>> BEGIN Document excerpt

The following table sets forth certain information regarding the total developed and undeveloped acreage in which we owned an interest as of December 31, 2016. Approximately 49% of our net Eagle Ford Acreage and 46% of our net North Louisiana Acreage was held by production at December 31, 2016.

 

Region

   Developed Acres(1)      Undeveloped Acres      Total Acres  
     Gross(2)      Net(3)      Gross(2)      Net(3)      Gross(2)      Net(3)  

Eagle Ford Acreage

     10,752        8,325        310,909        254,418        321,661        262,743  

North Louisiana Acreage

     80,759        49,450        64,899        59,005        145,658        108,455  
  

 

 

    

 

 

    

 

 

    

 

 

    

 

 

    

 

 

 

Total

     91,511        57,775        375,808        313,423        467,319        371,198  
  

 

 

    

 

 

    

 

 

    

 

 

    

 

 

    

 

 

 

 

(1) Developed acres are acres spaced or assigned to productive wells or wells capable of production.
(2) A gross acre is an acre in which we own a working interest. The number of gross acres is the total number of acres in which we own a working interest.
(3) A net acre is deemed to exist when the sum of our fractional ownership working interests in gross acres equals one. The number of net acres is the sum of the fractional working interests owned in gross acres expressed as whole numbers and fractions thereof.

Included in our North Louisiana Acreage in the table above are approximately 12,848 net acres we have the right to lease pursuant to an oil and gas lease option agreement with affiliates of Weyerhaeuser Company (“Weyerhaeuser”). Pursuant to that agreement, we have the right, upon notice to Weyerhaeuser, to lease acreage in exchange for a specified bonus payment. Upon such notice and our payment of the applicable bonus payment, Weyerhaeuser is obligated under the option agreement to enter into a three-year lease with us for the acreage we specify in the notice. The purchase price of this option was $0.5 million, and in addition, we also made a prepayment of $0.4 million as an initial lease bonus for 1,285 unspecified net acres associated with leases under the option. In October 2016, we made a payment of $1.5 million to extend the option for one year, as further described below.

>> END Document excerpt

# To-do list
A: According to the acreage excerpt, what share of the net Eagle Ford Acreage was held by production at December 31, 2016?
B: Summarize the paragraph of the acreage excerpt that begins "Included in our North Louisiana Acreage" as a short bulleted list that keeps its main facts.
The dataset excerpt is separate material, unrelated to the acreage excerpt.

>> BEGIN Supplied information

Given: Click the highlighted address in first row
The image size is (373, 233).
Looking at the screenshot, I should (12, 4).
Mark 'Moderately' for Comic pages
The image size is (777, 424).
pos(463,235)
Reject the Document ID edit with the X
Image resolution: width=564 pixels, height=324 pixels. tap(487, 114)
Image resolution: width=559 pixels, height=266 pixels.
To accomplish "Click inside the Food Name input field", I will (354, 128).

>> END Supplied information
>> BEGIN Supplied information

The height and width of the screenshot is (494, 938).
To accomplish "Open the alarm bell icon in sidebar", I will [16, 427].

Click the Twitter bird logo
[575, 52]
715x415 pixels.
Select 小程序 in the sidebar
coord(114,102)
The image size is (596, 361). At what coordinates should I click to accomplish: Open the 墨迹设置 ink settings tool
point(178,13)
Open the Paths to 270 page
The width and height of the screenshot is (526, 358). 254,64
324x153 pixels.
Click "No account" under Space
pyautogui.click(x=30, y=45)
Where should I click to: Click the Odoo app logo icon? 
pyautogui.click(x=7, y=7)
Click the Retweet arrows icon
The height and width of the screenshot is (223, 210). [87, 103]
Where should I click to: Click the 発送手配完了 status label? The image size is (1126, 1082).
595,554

>> END Supplied information

# Solutions in order
A: Approximately 49%.

B:
- About 12,848 net acres of the North Louisiana Acreage are covered by a right to lease under an oil and gas lease option agreement with affiliates of Weyerhaeuser Company.
- Upon notice and payment of a specified bonus, Weyerhaeuser must enter into a three-year lease for the acreage named in the notice.
- The option cost $0.5 million, plus a $0.4 million prepayment as an initial lease bonus for 1,285 unspecified net acres.
- In October 2016, a $1.5 million payment extended the option for one year.